La policía ibérica ubicó a varias personas que se creían desaparecidas y que habían vivido en la casa donde se hallaron vestigios humanos. 

Sábado 25 de Abril de 2015

Los investigadores del crimen de la argentina Adriana Gioiosa, cuya sangre fue encontrada en una picadora de carne de la casa que alquilaba en la localidad madrileña de Majadahonda, descartaron que el sospechoso detenido por el hecho, que era el casero, sea un asesino en serie, aunque sí creen que pudo haber matado a su tía, propietaria de la vivienda, quien está desaparecida desde 2011.

   Según informó ayer la Guardia Civil española, los investigadores lograron localizar a todos los inquilinos que inicialmente se creyeron desaparecidos y que pasaron por el chalet en el que Gioiosa (55), alquilaba una habitación al sospechoso Bruno Hernández (32), un español con antecedentes psiquiátricos, que está detenido.

   “Descartamos en principio la existencia de otras víctimas. Se hablaba de cinco o seis. Tuvimos que recurrir a la cooperación internacional para localizarlos y se encuentran todos bien: o bien en su país de origen, la mayoría en Latinoamérica, o en otros municipios”, dijo el comandante jefe de la Compañía de Majadahonda, Julián Martínez Powel en la Delegación del gobierno en Madrid.

   No obstante, las pesquisas apuntan a que el sospechoso pudo haber cometido dos asesinatos: el de Gioiosa y el de Lidia Hernández, quien era su tía y propietaria de la casa que habría sido el escenario del crimen y permanece con paradero desconocido desde 2011.

   La Guardia Civil confirmó que la sangre hallada en una trituradora de carne que estaba en el garaje de la casa del detenido pertenece a Gioiosa, cuya desaparición fue denunciada por su hermano, Eduardo Gabriel, el 6 de abril.

   La búsqueda de los restos de la argentina y de la tía del sospechoso se trasladó también por varias horas a una finca rústica situada en Santa Cruz de la Zarza, en Toledo, propiedad de la última mujer, dijeron las fuentes.
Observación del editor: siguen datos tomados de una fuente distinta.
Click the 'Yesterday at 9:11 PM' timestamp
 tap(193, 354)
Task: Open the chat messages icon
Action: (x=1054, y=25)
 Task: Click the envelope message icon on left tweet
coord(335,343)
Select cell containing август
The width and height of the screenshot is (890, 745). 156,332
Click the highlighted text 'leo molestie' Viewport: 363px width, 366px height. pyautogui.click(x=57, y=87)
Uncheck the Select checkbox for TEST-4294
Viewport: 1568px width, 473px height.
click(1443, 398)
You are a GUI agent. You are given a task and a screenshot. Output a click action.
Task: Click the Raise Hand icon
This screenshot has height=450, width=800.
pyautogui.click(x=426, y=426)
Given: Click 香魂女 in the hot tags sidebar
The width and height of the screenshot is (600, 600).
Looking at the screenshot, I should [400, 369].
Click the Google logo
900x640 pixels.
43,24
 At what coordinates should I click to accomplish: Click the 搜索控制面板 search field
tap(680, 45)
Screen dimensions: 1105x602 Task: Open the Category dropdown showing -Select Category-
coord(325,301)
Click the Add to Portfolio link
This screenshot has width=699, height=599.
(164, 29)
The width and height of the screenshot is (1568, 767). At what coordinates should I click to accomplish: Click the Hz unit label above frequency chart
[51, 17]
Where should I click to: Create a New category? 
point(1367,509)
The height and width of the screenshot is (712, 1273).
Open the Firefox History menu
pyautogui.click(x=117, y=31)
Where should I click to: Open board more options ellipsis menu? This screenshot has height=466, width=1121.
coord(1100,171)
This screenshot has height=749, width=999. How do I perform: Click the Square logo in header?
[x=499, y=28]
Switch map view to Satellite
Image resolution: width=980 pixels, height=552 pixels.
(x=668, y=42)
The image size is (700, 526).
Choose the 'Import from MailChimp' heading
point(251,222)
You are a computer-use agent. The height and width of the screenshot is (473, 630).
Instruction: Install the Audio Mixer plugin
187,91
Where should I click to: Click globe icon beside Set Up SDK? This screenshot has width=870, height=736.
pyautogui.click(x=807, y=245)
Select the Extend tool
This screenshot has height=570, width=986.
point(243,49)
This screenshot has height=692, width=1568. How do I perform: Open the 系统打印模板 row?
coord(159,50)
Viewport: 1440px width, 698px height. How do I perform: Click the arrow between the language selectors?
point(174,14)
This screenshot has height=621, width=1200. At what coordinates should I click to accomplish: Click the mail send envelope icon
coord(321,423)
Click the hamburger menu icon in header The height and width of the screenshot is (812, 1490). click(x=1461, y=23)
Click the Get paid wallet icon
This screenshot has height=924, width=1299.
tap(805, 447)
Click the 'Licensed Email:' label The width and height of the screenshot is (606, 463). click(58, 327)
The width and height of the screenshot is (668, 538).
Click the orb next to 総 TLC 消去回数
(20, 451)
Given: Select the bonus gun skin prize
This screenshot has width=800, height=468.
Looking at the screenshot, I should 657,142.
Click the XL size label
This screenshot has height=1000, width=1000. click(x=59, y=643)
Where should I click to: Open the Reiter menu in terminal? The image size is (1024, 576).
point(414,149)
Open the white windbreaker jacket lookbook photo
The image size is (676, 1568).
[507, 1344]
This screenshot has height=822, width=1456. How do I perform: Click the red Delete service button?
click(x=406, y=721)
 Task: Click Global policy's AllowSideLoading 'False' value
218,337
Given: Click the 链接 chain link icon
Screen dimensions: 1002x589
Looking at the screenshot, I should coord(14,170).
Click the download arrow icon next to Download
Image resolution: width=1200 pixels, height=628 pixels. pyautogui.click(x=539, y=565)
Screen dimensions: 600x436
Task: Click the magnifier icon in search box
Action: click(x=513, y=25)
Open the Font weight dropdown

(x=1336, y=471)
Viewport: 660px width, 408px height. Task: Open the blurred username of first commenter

Allí se hallaron restos biológicos y los forenses analizan ahora si son humanos.

   Los investigadores indicaron que ahora se van a centrar en las 20.000 toneladas de residuos del vertedero de Pinto, en el sur de Madrid, donde se arrojó la basura del municipio de Majadahonda en las fechas de la desaparición de Gioiosa.

   La investigación de este caso se centró inicialmente en el entorno de la mujer argentina y los pesquisas detuvieron al casero, quien sufre problemas psiquiátricos, e inclusive estuvo internado por este motivo, según fuentes policiales.

   El 8 de abril, los investigadores allanaron el domicilio paterno del detenido, donde se localizaron diferentes efectos personales de Adriana, que afianzaron la hipótesis de que su desaparición no fue voluntaria.

   Entre otras cosas, se encontró una carta de despedida, una copia de las llaves de su automóvil y su computadora portátil, cuya procedencia el sospechoso no logró acreditar.

   Hace dos semanas, la policía local de Móstoles encontró el vehículo de la mujer estacionado en la zona y, diez días después, se realizó un segundo registro a la casa de Majadahonda, donde se encontraron los primeros restos biológicos.

   El hallazgo de una trituradora de carne en el garaje del inmueble fue revelador, ya que la Policía Judicial española determinó que el ADN se correspondía con el de la argentina desaparecida. Además, los perros de la Guardia Civil también encontraron sangre humana en la bañera y el desagüe de esta casa. La principal hipótesis que se maneja es que el acusado mató a Gioiosa, la descuartizó y arrojó sus restos a un contenedor en bolsas de basura.